Your assignment: In the entries that follow, say how many lines contain the string "lauream". Give no other words.

Segment Start: Data extract

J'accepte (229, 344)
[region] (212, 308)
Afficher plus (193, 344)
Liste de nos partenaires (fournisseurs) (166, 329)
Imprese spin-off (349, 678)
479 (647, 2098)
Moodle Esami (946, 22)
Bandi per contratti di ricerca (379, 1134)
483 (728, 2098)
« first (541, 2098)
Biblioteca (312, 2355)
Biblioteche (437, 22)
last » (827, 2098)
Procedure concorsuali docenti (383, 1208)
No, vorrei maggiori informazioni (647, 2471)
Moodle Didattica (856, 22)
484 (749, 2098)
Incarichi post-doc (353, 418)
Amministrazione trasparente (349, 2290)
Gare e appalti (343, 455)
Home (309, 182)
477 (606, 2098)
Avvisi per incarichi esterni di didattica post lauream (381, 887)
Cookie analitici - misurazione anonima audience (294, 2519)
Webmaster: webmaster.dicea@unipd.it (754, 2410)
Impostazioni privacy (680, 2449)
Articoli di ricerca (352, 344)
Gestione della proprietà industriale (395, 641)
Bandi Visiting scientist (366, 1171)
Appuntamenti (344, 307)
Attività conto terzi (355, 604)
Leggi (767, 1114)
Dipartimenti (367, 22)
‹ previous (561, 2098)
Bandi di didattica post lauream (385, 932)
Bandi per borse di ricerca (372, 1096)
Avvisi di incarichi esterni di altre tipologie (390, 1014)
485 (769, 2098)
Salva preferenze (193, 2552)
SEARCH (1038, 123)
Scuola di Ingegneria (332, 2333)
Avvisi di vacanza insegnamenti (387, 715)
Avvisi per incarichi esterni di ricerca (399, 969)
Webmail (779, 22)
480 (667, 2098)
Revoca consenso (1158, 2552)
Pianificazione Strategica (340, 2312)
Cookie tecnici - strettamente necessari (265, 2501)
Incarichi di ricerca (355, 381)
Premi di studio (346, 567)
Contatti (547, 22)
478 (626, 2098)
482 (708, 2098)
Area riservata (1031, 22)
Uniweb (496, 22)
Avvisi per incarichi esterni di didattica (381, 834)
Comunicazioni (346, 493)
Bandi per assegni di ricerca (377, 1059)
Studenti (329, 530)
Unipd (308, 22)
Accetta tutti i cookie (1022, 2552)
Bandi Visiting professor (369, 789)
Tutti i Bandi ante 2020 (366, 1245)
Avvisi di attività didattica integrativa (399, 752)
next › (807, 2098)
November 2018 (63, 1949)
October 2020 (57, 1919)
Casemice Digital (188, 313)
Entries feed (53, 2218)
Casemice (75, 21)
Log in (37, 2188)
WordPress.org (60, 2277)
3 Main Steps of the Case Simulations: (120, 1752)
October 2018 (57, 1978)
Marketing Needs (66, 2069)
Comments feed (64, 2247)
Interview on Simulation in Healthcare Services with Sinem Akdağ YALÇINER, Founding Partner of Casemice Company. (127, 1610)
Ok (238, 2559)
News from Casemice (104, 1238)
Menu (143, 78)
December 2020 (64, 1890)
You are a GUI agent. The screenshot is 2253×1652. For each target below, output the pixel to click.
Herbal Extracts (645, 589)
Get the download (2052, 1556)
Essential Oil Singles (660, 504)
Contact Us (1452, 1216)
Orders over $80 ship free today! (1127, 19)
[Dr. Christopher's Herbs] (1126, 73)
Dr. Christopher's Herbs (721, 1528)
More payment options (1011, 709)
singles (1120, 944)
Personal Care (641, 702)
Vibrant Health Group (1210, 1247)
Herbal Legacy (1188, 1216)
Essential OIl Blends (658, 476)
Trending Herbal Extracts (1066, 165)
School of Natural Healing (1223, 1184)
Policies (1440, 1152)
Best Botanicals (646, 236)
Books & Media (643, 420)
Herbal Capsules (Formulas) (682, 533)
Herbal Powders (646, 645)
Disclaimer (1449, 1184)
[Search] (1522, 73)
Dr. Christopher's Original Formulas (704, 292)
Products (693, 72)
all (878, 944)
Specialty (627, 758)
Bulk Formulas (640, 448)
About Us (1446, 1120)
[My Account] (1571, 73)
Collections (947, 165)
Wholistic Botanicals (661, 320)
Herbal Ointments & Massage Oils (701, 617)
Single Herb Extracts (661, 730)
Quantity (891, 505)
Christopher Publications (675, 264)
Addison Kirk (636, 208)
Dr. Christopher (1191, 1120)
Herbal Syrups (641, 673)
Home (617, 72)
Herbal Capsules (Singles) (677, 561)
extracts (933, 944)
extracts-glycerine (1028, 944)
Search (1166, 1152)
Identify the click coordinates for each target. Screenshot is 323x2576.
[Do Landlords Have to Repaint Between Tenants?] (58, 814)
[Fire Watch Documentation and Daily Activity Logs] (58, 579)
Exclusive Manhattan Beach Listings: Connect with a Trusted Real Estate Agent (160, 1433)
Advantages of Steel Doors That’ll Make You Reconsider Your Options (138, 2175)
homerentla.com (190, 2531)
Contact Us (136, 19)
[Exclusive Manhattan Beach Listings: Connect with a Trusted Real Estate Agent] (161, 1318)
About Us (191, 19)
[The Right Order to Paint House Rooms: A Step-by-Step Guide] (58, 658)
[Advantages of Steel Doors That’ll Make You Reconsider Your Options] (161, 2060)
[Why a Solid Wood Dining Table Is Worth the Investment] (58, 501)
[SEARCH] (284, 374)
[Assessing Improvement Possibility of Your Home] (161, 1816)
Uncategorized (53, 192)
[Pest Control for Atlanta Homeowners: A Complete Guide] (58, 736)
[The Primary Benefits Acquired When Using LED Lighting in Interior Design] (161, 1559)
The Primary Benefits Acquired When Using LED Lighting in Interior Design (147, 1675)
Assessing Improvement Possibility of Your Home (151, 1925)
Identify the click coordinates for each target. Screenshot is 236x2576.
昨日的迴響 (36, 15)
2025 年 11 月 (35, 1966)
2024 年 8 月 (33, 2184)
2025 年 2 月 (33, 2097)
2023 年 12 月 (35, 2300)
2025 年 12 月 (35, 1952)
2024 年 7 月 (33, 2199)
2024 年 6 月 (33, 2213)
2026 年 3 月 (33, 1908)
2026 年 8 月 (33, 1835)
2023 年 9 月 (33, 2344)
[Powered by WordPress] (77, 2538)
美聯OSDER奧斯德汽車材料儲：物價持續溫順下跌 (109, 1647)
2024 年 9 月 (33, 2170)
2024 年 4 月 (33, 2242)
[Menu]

Segment End: Data extract

Exercise output: 2